In some situations, digital audio may be changed without you realising it, simply due to the design of the software or hardware. As an example, S/PDIF sockets are being used to support 16‑, 20‑, and 24‑bit digital transfers. Given that so many PC soundcards offer internal signal paths of 24 bits or more it's fairly obvious that, once past the input socket, a 16‑bit signal is going to be treated as a 24‑bit signal. Seemingly, the sensible solution to this is to pad out the missing low‑end bits with zeros, so that when the same digital signal arrives at the S/PDIF output socket the top 16 bits are identical. In some cases this is what happens, but not always (more on this later).

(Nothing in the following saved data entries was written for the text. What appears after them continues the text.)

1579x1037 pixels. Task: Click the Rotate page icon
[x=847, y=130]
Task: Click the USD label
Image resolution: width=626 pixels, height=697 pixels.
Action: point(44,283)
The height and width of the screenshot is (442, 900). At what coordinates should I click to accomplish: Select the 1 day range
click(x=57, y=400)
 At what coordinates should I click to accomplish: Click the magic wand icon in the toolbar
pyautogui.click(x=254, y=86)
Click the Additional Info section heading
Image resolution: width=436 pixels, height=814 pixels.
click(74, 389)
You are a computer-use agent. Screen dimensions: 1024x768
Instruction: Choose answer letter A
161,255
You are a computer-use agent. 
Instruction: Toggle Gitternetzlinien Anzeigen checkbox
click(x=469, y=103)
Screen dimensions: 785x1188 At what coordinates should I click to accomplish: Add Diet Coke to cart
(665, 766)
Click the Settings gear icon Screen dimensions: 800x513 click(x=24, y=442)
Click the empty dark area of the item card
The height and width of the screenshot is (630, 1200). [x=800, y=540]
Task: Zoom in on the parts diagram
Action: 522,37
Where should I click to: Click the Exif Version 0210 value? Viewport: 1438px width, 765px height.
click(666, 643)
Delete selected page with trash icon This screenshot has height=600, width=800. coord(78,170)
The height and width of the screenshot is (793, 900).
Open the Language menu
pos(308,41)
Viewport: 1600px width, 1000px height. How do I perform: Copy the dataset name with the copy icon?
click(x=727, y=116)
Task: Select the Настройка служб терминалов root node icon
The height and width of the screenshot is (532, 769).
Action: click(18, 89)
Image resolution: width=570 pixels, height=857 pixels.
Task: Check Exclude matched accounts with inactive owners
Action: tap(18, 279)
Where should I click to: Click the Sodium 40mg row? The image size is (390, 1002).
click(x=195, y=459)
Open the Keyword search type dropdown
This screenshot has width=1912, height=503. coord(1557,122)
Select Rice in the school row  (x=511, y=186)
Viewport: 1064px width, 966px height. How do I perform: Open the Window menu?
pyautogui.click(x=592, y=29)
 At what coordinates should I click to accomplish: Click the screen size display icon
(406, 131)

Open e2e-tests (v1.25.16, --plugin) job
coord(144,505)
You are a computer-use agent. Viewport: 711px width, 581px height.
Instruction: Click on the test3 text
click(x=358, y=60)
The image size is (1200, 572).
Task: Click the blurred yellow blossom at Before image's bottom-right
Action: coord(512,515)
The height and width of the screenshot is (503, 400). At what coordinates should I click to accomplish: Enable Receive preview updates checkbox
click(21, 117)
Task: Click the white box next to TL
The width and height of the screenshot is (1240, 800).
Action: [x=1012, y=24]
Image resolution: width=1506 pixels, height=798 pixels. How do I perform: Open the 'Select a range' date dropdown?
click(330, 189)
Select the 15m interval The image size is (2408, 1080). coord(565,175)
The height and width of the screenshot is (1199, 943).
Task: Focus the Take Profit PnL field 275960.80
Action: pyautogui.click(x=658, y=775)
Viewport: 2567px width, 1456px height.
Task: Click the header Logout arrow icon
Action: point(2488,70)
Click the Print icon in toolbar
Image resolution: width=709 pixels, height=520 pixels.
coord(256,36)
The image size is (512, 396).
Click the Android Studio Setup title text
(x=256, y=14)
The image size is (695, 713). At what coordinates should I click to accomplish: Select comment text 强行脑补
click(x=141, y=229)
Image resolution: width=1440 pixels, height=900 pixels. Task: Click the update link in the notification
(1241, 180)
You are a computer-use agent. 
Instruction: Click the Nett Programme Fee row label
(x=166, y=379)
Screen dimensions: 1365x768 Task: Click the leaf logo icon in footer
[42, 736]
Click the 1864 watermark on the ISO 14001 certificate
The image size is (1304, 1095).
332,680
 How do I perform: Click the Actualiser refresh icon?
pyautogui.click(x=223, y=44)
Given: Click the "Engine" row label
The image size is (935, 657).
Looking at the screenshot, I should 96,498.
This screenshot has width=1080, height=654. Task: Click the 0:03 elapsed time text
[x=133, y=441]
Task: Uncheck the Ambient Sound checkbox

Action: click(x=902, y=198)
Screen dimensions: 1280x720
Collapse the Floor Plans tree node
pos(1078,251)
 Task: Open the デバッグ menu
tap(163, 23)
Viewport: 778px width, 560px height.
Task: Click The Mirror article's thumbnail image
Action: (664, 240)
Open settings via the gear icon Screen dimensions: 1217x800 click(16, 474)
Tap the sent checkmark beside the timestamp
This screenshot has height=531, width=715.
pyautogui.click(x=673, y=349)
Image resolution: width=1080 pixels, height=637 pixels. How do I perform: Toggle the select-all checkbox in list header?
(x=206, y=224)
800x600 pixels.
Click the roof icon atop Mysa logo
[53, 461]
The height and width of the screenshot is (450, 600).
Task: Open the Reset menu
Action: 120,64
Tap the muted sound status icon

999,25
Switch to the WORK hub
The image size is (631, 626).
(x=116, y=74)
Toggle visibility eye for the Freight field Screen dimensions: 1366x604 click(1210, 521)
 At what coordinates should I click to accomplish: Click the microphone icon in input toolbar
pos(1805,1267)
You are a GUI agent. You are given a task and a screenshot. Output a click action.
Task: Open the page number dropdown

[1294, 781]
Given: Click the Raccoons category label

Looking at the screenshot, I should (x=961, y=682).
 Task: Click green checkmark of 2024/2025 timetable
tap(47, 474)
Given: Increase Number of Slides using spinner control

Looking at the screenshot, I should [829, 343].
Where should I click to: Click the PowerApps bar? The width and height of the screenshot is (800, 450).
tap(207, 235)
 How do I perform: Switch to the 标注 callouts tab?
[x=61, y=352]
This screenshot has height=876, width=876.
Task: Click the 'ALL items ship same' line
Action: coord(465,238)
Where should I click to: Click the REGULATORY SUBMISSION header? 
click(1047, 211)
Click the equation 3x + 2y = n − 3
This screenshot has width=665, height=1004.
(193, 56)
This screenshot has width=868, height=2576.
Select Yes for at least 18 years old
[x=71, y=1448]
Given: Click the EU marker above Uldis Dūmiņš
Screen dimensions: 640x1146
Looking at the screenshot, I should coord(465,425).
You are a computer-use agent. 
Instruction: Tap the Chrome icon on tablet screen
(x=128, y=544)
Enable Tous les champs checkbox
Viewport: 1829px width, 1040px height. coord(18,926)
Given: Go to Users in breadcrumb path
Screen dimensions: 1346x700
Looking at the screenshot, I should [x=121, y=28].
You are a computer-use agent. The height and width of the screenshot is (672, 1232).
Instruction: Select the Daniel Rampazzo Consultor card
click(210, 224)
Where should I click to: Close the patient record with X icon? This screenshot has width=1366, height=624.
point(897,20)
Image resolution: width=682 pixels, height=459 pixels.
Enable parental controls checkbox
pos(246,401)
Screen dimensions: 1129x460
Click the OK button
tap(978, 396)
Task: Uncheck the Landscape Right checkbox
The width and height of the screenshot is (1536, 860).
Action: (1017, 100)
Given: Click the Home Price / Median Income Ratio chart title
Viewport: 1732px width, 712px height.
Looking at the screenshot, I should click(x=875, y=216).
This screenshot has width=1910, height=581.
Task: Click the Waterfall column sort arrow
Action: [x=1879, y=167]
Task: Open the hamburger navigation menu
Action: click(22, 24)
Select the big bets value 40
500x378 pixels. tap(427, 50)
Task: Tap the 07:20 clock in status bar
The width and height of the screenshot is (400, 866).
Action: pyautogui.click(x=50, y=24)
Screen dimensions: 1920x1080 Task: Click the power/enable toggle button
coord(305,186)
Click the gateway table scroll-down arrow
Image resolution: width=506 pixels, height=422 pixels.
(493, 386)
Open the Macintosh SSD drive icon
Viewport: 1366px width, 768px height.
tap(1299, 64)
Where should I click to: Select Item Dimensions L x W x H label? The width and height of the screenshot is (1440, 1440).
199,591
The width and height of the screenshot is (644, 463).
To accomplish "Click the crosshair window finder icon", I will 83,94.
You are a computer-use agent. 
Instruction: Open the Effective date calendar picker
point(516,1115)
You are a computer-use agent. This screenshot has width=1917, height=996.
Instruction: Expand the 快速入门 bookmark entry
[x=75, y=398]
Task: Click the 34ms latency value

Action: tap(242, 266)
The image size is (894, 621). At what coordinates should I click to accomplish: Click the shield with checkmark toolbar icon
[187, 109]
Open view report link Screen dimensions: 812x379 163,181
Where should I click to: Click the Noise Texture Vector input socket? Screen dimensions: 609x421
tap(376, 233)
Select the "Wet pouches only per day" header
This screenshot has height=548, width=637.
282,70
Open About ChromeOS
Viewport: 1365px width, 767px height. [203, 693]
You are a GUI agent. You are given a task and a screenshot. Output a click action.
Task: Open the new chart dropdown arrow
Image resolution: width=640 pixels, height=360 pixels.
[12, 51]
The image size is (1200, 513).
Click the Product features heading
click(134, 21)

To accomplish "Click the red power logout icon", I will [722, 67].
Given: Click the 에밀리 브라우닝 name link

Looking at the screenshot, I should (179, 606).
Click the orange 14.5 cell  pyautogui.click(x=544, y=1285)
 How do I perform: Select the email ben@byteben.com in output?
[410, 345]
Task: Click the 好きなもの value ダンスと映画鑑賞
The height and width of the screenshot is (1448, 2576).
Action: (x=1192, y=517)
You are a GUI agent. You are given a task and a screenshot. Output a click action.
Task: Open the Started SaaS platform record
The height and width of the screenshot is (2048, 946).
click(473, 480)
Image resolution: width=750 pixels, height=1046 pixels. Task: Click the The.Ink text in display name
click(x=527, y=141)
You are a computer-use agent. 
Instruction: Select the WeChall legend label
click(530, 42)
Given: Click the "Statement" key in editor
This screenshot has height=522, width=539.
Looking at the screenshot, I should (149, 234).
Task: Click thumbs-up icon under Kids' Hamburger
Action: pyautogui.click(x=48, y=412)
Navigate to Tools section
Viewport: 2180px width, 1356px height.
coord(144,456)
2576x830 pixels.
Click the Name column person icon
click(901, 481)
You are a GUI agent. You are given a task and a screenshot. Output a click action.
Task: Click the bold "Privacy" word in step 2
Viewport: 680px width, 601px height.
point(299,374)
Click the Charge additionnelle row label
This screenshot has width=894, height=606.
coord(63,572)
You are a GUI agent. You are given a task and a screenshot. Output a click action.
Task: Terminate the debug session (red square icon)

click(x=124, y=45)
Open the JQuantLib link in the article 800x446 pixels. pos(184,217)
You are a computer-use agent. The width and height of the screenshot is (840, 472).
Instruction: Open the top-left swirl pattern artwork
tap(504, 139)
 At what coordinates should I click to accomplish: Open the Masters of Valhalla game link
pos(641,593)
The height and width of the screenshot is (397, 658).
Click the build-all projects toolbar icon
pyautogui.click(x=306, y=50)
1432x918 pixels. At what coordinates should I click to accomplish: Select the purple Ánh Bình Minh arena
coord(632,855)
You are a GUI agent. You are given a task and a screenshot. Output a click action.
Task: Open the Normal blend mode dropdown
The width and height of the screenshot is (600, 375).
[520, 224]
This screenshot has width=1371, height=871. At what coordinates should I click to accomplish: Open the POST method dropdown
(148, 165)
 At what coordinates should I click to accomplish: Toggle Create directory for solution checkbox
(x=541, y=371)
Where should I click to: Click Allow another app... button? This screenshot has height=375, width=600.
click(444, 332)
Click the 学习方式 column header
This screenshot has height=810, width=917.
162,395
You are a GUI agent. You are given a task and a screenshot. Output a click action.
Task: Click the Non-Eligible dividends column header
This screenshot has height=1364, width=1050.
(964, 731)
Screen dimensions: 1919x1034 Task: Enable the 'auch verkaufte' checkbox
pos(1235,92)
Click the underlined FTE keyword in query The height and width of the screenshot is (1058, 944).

I came across another more basic example of how digital audio can be changed in an unexpected way when reviewing the Opcode DATport USB (Universal Serial bus) digital interface recently. As you can read in the review starting on page 48, I was initially foxed when signals sent to its S/PDIF output emerged exactly 6dB down compared to the original file. Since this was such an exact figure it might suggest a 'missing bits' bug, but in fact there was nothing wrong at all — USB audio can be used to send signals to external 'digital' speakers, so Microsoft placed a software output level control in their standard mixer applet. This is fine if you just want to change the volume of low‑cost digital speakers, but for faithful bit‑for‑bit transfers of digital audio it is essential that this slider is at the very top (unity gain) position, since otherwise you will be throwing away resolution during playback.

If you look carefully on most soundcard packaging you won't find a claim of bit‑for‑bit accurate digital transfers — there may be claims of 'highest possible audio quality', but no guarantees.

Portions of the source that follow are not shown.